J. P. Hudson & Sons v. Uncle Sam Planting & Manufacturing Co.

His Honor, CHARLES F. CLAIBORNE,

rendered the opinion and decree of the Court, as follows:

On July 15th, 1914, plaintiff obtained a judgment in its “favor against the Uncle Sam Planting and Manufacturing Company for the sum of $749.23, with interest thereon at eight per cent per annum from June 1,1913, until paid and ten per cent of the aggregate amount of principal and interest as attorney’s fees and all costs of the proceedings; that plaintiff be and it is hereby recognized to have vendor’s privilege upon the four mules, C. R. Y. and B., now in possession of F. Reynaud, Receiver of said corporation, to secure the payment of said $749.23 and said interest thereon; that said Receiver proceed to advertise and sell the said four mules and apply the proceeds thereof to the payment of the costs herein and the said amount of $749.23 with the interest thereon, said advertisement and sale to be made in the manner required by la.w; that said Receiver place any balance remaining unpaid, if any, of said sum of $749.23, interest and costs, with said sum of ten per cent attorney’s fees upon his account for payment in due course of administration.”

*99From this judgment the defendant obtained an order for a suspensive and devolutive appeal on a bond of $250. Appellee moves to dismiss this appeal, in so far as it may be suspensive, on the ground that the amount of the bond is not sufficient to operate a suspensive appeal.

The Code of Practice, Article 575, requires a bond for a sum exceeding by one-half the amount for which the judgment was given, to act as a suspensive appeal.

But the Supreme Court has held that this article doés not apply, and that a bond for costs was sufficient, when the defendant was a succession, or when the judgment was one which could not be executed by a seizure and sale, executory process or fieri facias.

7 N. S., 352; 16 La., 520; 10 A., 345; 20 A., 108; 21 A., 43, 741; 22 A., 178; 29 A., 289; 30 A., 282; 27 A., 885; 34 A., 539, 219; 36 A., 191; 39 A., 1042; 38 A., 472; 44 A., 564; 46 A., 490; 109 La., 93.

In the case of the State ex rel. Board vs. Judge, 21 A., 741, the Supreme Court said:

“The money judgment referred to in Article 575 of the Code of Practice means a judgment that can be executed under a writ of fieri facias.”

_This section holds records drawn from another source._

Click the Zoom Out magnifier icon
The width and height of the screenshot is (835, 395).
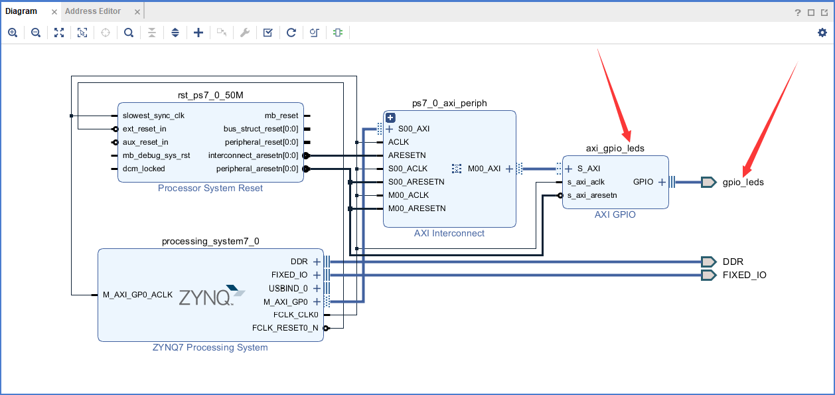[x=36, y=33]

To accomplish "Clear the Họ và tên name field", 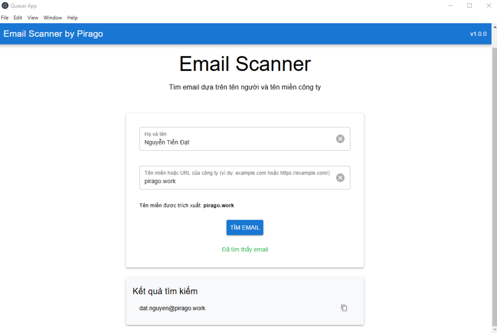I will [340, 139].
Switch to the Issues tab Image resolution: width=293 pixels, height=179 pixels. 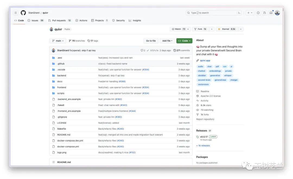coord(35,20)
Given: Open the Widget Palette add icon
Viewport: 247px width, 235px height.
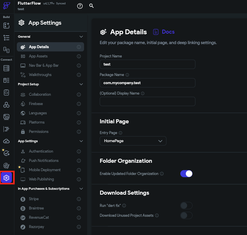Looking at the screenshot, I should tap(6, 26).
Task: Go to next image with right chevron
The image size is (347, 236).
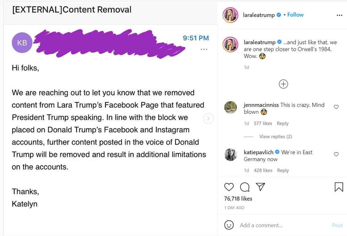Action: tap(208, 119)
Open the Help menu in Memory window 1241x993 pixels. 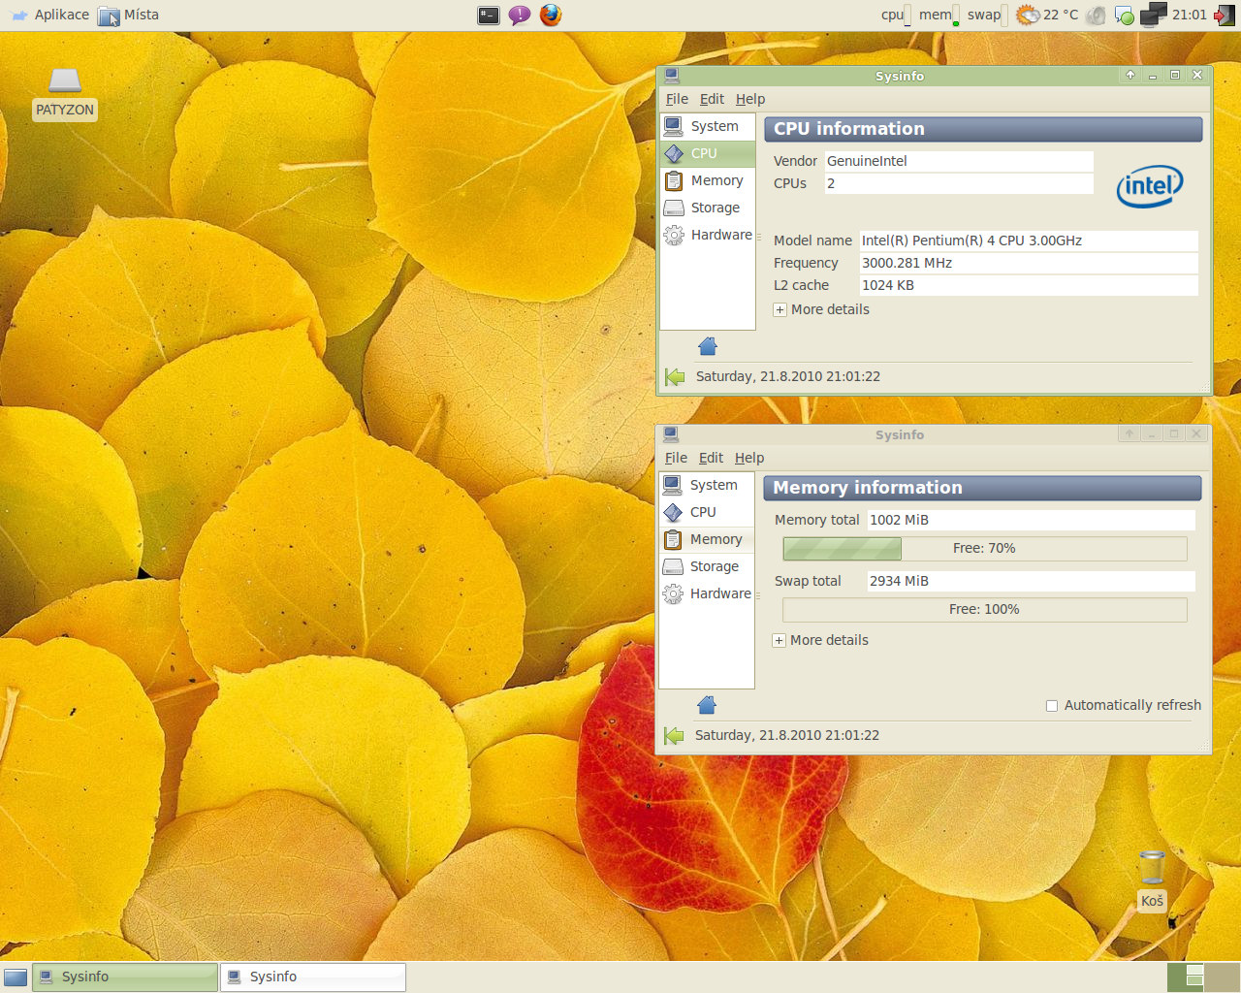point(748,458)
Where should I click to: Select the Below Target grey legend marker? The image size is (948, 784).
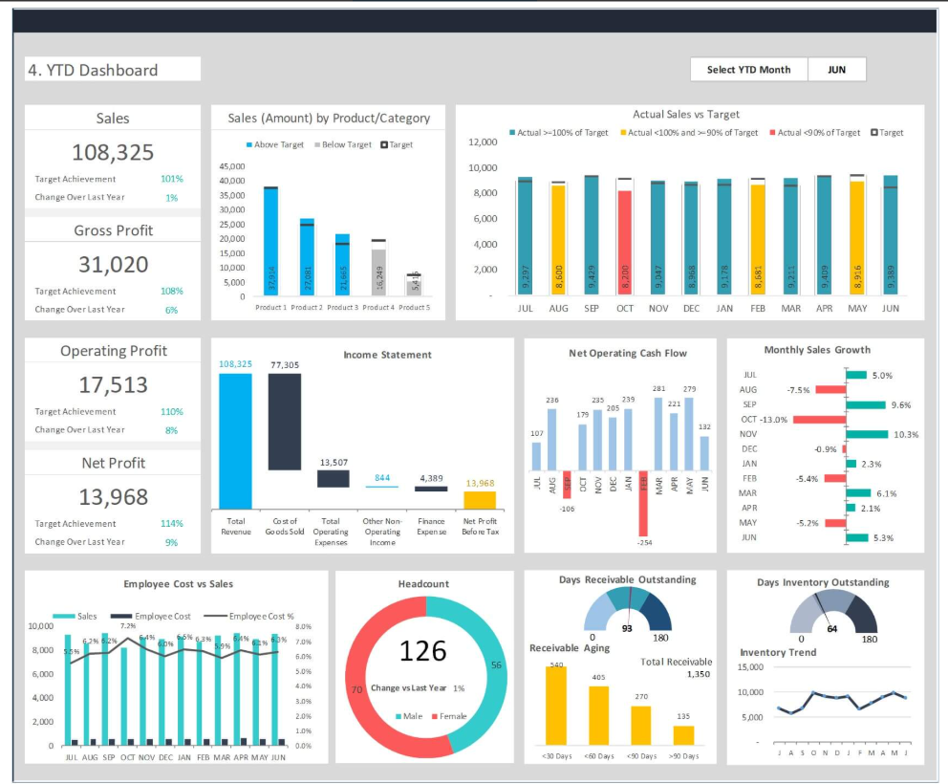[x=317, y=145]
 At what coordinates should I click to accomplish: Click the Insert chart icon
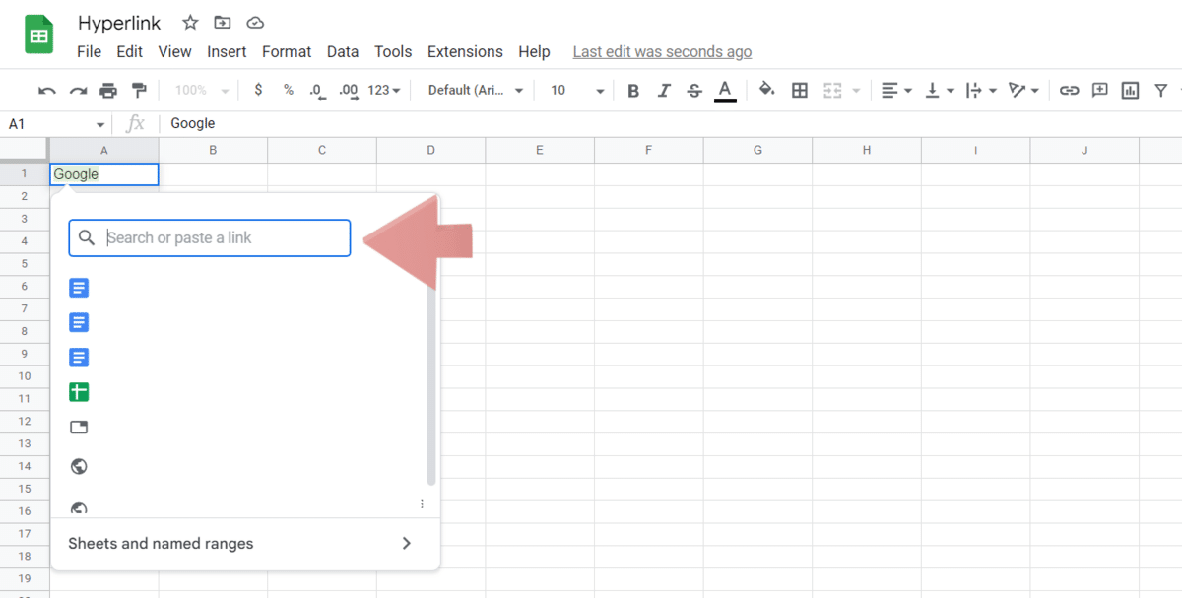tap(1130, 90)
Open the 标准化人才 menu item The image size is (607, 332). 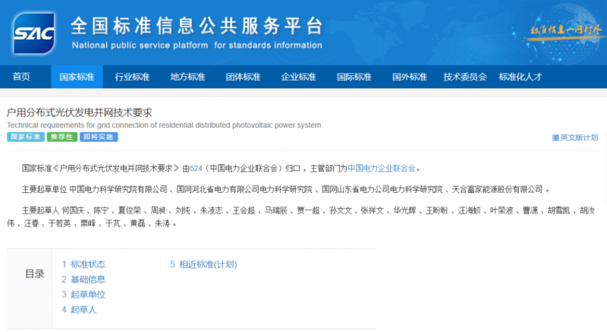(520, 77)
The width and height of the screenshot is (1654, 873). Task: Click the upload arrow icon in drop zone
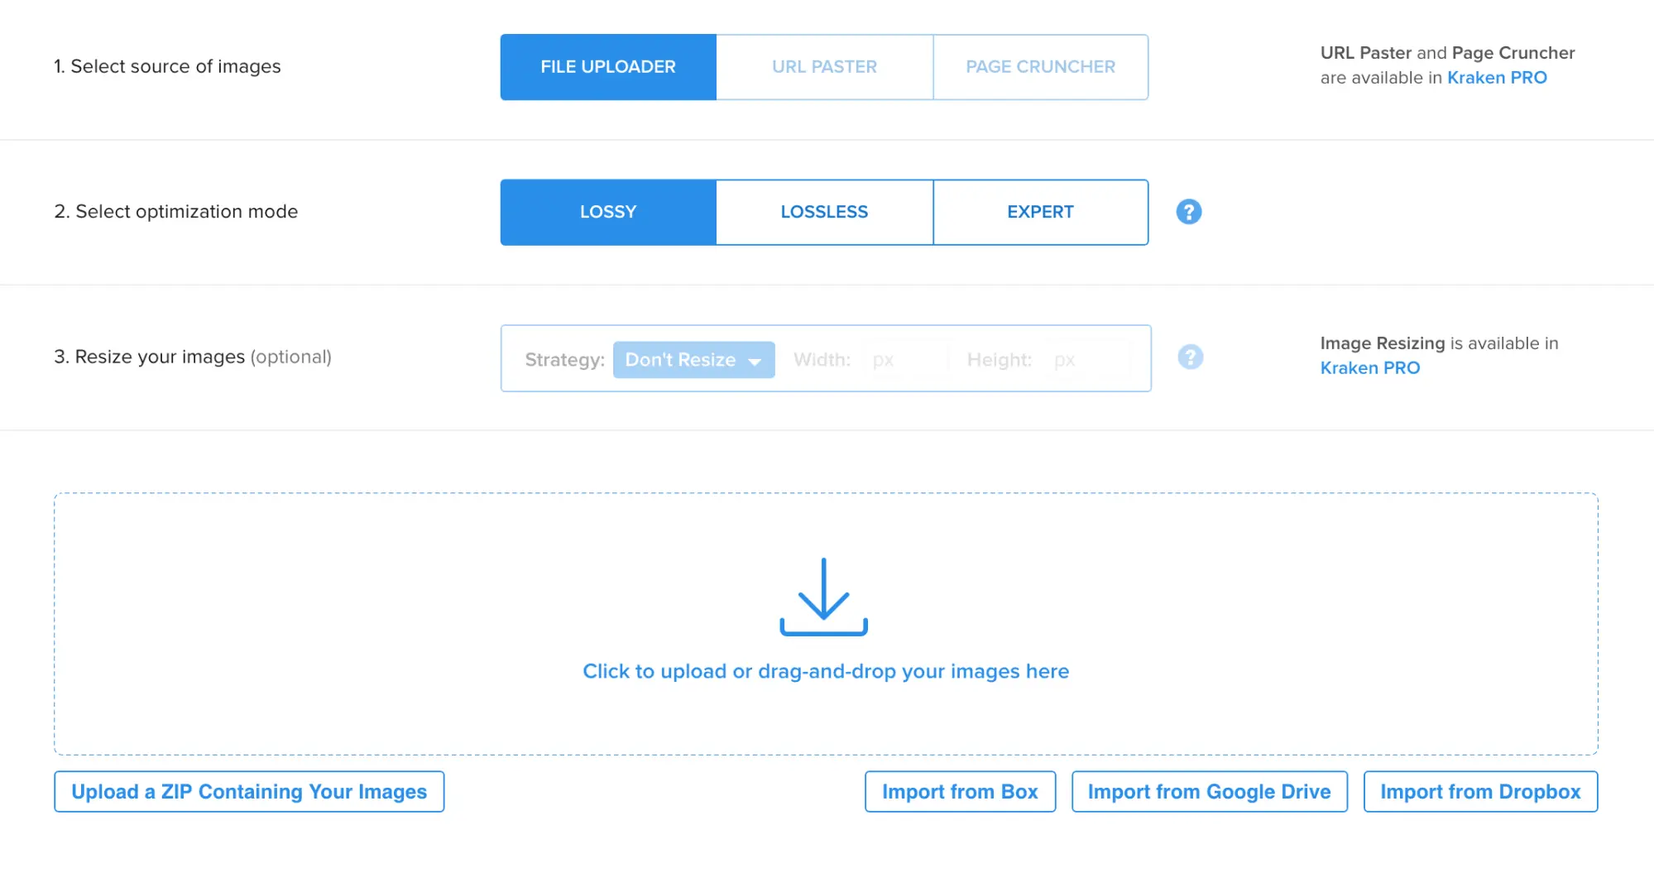823,597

The judgment in this case is not one which can be executed by a fi. fa. It is true that it is a money judgment, but it provides, in terms, for the manner of its execution. It directs that the Receiver shall proceed to advertise and sell the mules and shall apply the proceeds to the payment of plaintiff’s claim, and shall place any balance remaining unpaid upon his account for payment in due course of administration.

*100The appellees rest their motion on two cases: Interstate Bank vs. Powell, 125 La., 624, and Pratt Engineering Co. vs. Cecelia Co., 133 La., 1003.

In the Interstate Bank case the question was whether an order for executory process could be appealed from sus pensively on a bond for costs. The Supreme Court said that the settled jurisprudence had assimilated the order for executory process to .a judgment for a specific sum of money, and that the appeal from both was governed by C. P., 575, and that it saw no good reason to overrule the decisions settling so important a question of practice, quoting 20 A., 179; 22 A., 35; 27 A., 707; 30 A., 1042,

The Pratt case may be easily differentiated from the present one. In the Pratt case the plaintiff filed suit in .a State ’Court claiming a vendor’s privilege on certain machinery and caused it to be sequestered. Thereafter, a receiver was appointed to the defendant company by the United States District Court. The receiver intervened in the State Court and judgment was rendered against him for the full amount sued for, with recognition of privilege ordering that the property be sold by the sheriff to satisfy the judgment.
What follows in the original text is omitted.